======== Supplied information ========
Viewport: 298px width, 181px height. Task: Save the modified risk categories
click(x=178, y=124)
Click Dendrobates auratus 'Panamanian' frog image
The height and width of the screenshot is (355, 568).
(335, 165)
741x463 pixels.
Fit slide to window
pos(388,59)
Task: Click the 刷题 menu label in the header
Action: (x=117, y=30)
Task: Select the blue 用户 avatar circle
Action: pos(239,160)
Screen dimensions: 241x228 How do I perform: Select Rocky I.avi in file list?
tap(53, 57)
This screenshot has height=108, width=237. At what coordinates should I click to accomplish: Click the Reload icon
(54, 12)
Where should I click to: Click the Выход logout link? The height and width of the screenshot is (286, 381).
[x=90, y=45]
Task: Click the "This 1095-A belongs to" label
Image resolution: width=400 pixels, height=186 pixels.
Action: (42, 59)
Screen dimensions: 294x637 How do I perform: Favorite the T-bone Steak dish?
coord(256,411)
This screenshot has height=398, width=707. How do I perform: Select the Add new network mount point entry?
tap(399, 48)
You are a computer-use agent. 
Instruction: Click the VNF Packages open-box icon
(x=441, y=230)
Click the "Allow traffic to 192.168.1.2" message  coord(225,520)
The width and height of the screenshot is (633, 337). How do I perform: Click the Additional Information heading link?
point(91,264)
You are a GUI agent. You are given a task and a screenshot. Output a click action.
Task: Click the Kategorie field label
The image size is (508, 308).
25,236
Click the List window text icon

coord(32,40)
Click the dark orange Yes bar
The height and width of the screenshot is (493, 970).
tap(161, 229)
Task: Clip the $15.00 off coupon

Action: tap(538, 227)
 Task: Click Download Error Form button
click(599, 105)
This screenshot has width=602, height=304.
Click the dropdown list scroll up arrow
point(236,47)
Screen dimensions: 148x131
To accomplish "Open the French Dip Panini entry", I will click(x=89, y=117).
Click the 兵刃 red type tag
========
■ **Your instructions**
Find the word "agent" in the records and pull out each line that has it.

■ **Task response**
You are a computer-use agent. 
You are a GUI agent. You are given a task and a screenshot. Output a click action.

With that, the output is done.